Problem description -
Could you rewrite all the rows with "GUI agent" renamed to "screen-control agent" and nothing else changed?

**** Data to process ****

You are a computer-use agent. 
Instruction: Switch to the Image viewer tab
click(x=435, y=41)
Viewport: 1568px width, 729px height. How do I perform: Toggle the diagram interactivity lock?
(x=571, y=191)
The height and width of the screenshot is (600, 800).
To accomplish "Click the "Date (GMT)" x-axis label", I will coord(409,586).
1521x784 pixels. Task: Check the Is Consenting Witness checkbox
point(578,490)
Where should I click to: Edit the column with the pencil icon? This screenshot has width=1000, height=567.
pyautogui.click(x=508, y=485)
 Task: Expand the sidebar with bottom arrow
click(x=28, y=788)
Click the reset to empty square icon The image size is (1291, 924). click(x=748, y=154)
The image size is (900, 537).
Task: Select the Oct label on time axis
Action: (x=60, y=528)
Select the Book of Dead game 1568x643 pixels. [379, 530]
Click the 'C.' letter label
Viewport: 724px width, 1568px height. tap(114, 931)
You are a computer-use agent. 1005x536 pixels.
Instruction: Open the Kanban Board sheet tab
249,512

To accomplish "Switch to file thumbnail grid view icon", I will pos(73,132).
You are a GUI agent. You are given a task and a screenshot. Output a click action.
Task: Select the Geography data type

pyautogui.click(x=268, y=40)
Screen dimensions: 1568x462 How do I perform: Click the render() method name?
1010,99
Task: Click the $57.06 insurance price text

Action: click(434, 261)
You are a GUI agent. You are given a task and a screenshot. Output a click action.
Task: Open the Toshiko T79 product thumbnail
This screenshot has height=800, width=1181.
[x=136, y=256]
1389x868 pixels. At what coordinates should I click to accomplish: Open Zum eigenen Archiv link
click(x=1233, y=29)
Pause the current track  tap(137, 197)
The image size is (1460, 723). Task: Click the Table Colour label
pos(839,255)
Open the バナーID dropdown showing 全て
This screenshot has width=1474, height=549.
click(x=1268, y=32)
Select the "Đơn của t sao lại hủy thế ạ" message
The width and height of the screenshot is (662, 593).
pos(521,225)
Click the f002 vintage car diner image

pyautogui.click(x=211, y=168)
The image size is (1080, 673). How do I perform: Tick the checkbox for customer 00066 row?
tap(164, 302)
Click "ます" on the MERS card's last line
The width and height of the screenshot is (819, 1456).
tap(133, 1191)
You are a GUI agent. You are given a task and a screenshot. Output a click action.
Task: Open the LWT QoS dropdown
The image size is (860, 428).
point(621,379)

****

Solution for this exercise -
You are a computer-use agent. 
Instruction: Switch to the Image viewer tab
click(x=435, y=41)
Viewport: 1568px width, 729px height. How do I perform: Toggle the diagram interactivity lock?
(x=571, y=191)
The height and width of the screenshot is (600, 800).
To accomplish "Click the "Date (GMT)" x-axis label", I will coord(409,586).
1521x784 pixels. Task: Check the Is Consenting Witness checkbox
point(578,490)
Where should I click to: Edit the column with the pencil icon? This screenshot has width=1000, height=567.
pyautogui.click(x=508, y=485)
 Task: Expand the sidebar with bottom arrow
click(x=28, y=788)
Click the reset to empty square icon The image size is (1291, 924). click(x=748, y=154)
The image size is (900, 537).
Task: Select the Oct label on time axis
Action: (x=60, y=528)
Select the Book of Dead game 1568x643 pixels. [379, 530]
Click the 'C.' letter label
Viewport: 724px width, 1568px height. tap(114, 931)
You are a computer-use agent. 1005x536 pixels.
Instruction: Open the Kanban Board sheet tab
249,512

To accomplish "Switch to file thumbnail grid view icon", I will pos(73,132).
You are a screen-control agent. You are given a task and a screenshot. Output a click action.
Task: Select the Geography data type

pyautogui.click(x=268, y=40)
Screen dimensions: 1568x462 How do I perform: Click the render() method name?
1010,99
Task: Click the $57.06 insurance price text

Action: click(434, 261)
You are a screen-control agent. You are given a task and a screenshot. Output a click action.
Task: Open the Toshiko T79 product thumbnail
This screenshot has height=800, width=1181.
[x=136, y=256]
1389x868 pixels. At what coordinates should I click to accomplish: Open Zum eigenen Archiv link
click(x=1233, y=29)
Pause the current track  tap(137, 197)
The image size is (1460, 723). Task: Click the Table Colour label
pos(839,255)
Open the バナーID dropdown showing 全て
This screenshot has width=1474, height=549.
click(x=1268, y=32)
Select the "Đơn của t sao lại hủy thế ạ" message
The width and height of the screenshot is (662, 593).
pos(521,225)
Click the f002 vintage car diner image

pyautogui.click(x=211, y=168)
The image size is (1080, 673). How do I perform: Tick the checkbox for customer 00066 row?
tap(164, 302)
Click "ます" on the MERS card's last line
The width and height of the screenshot is (819, 1456).
tap(133, 1191)
You are a screen-control agent. You are given a task and a screenshot. Output a click action.
Task: Open the LWT QoS dropdown
The image size is (860, 428).
point(621,379)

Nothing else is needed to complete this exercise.